Where an issue falls within these categories should be determined by weighing the cumulative force of at least seven considerations:
  1. Biblical clarity
  2. Relevance to the character of God
  3. Relevance to the essence of the gospel
  4. Biblical frequency and significance (how often in Scripture it is taught, and what weight Scripture places upon it)
  5. Effect on other doctrines
  6. Consensus among Christians (past and present)
  7. Effect on personal and church life.
These criteria for determining the importance of particular beliefs must be considered in light of their cumulative weight regarding the doctrine being considered. For instance, just the fact that a doctrine may go against the general consensus among believers (see item 6) does not necessarily mean it is wrong, although that might add some weight to the argument against it. All the categories should be considered collectively in determining how important an issue is to the Christian faith. The ability to rightly discern the difference between core doctrines and legitimately disputable matters will keep the church from either compromising important truth or needlessly dividing over peripheral issues.
Comments: Here's the flaws that I have often seen in Christian Fundamentalism:
  • Everything is of equal importance
  • The Pastor is the final authority (instead of the Scriptures!) (it's never stated like that ... but the Pastor is considered the "interpreter-in-chief")
  • One cannot disagree with the Pastor (or else will be shunned and shunted!)
  • There's a certain degree of "group think" where everyone in the church is expected to agree on all things
  • Opinions are preached as absolutes


  1. Example 1: I do not believe that the OT laws of tithing are for the Church. That does not mean that I do not give. And it does not mean that I do not give generously and regularly (faithfully). Tithing is not frequently in a church's doctrinal statement (it's not in our's) but is often preached as if it is a settled doctrine. I address my views on giving in my doctrinal statement.

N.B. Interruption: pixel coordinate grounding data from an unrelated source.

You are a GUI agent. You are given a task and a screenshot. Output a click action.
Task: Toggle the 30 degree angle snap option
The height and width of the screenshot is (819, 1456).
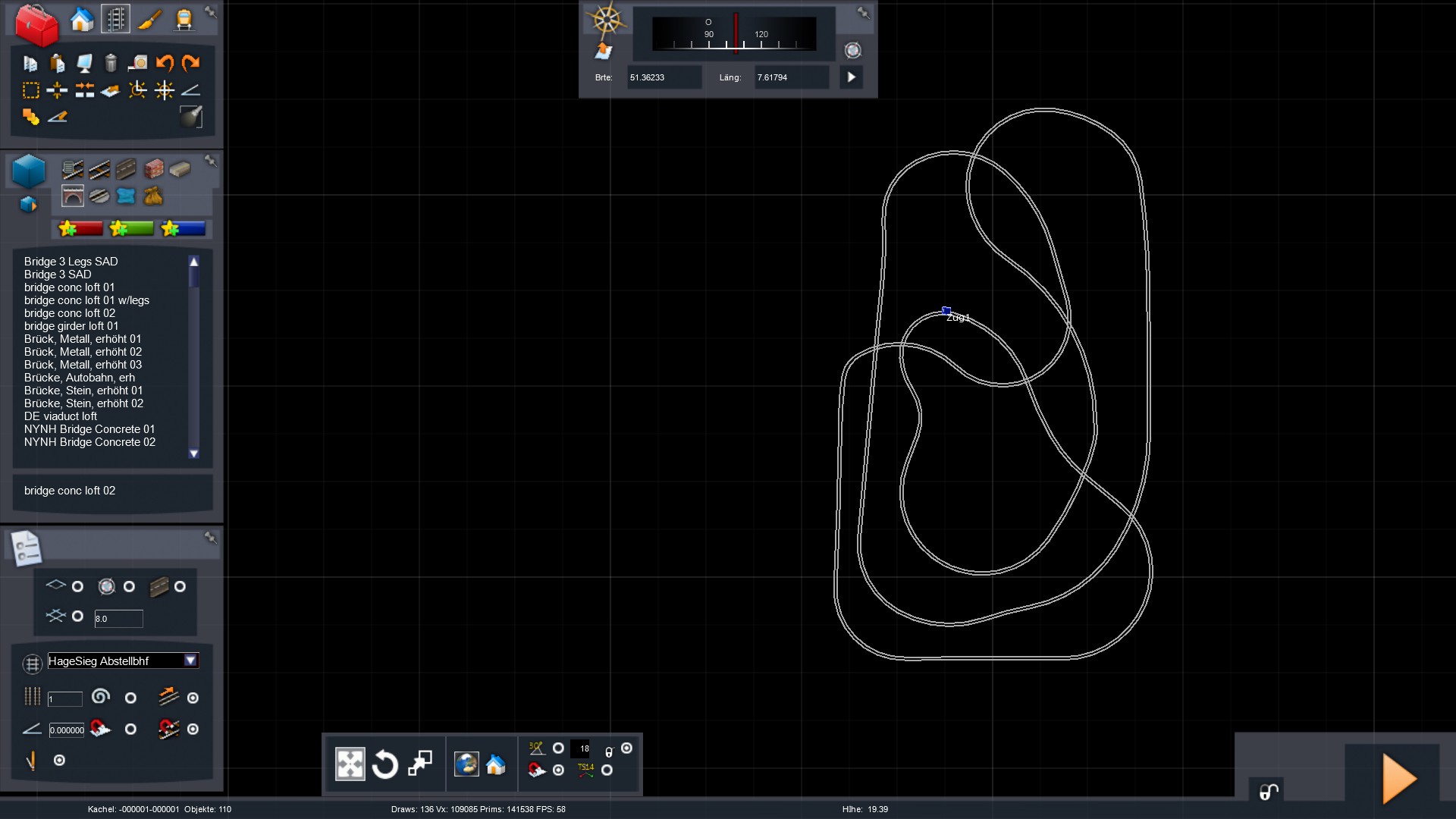[x=559, y=748]
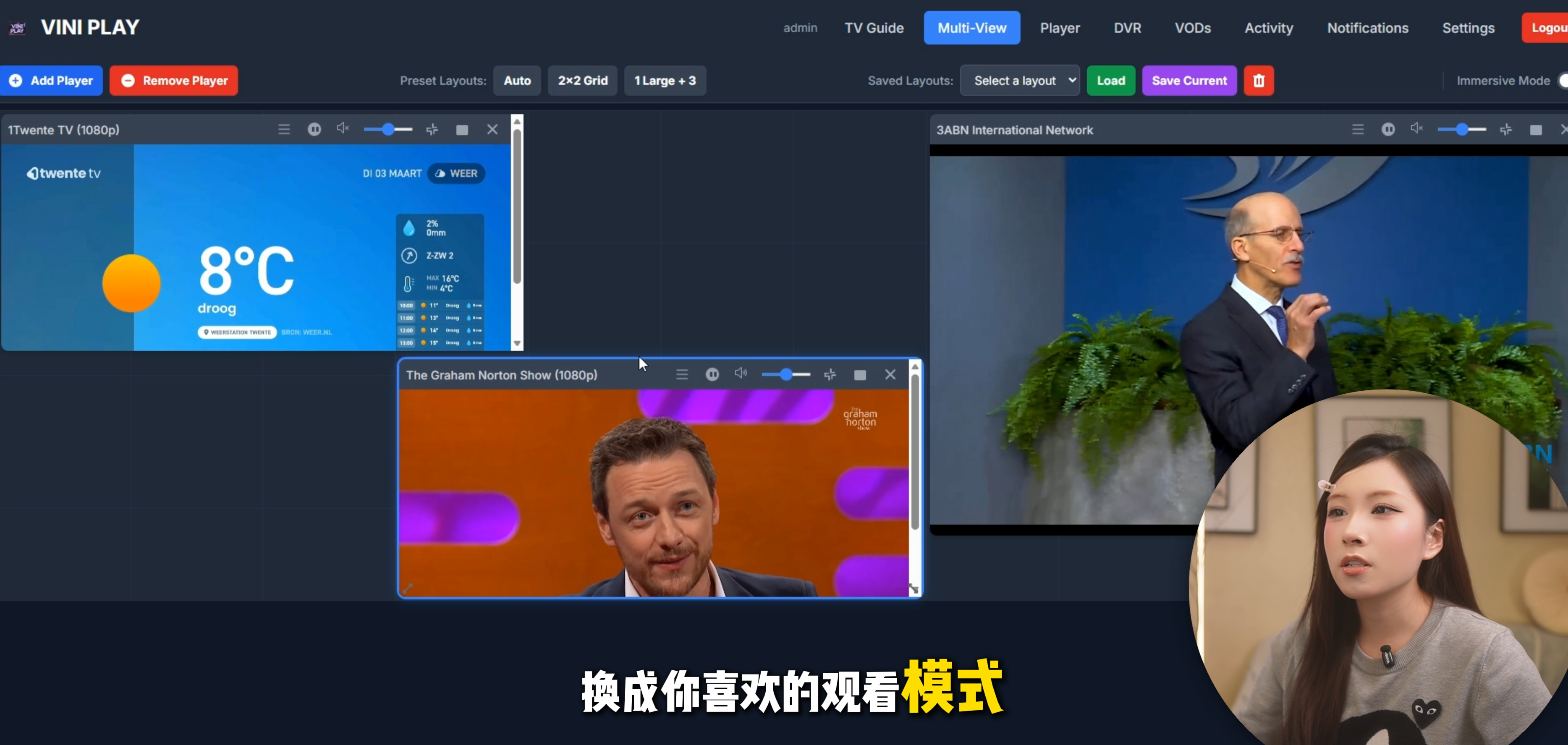The width and height of the screenshot is (1568, 745).
Task: Pause the 1Twente TV player
Action: [314, 129]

  2. Example # 2: Frankly in Fundamental Christian circles to even say that one does not believe in total abstinence from alcoholic beverages marks one as a drinker.

    I don't believe the Bible calls for total abstinence from alcoholic beverages. I address this in my doctrinal statement.

    In the chart above - it's an opinion! Not an absolute.

  3. Phil. 4:5: "Let your reasonableness be known to everyone" (ESV)

    It's one of the reasons I enjoy reading your blog - there aren't many reasonable Christians who claim the fundamentals of the faith. Contrary to what some may believe, you can be reasonable without compromising.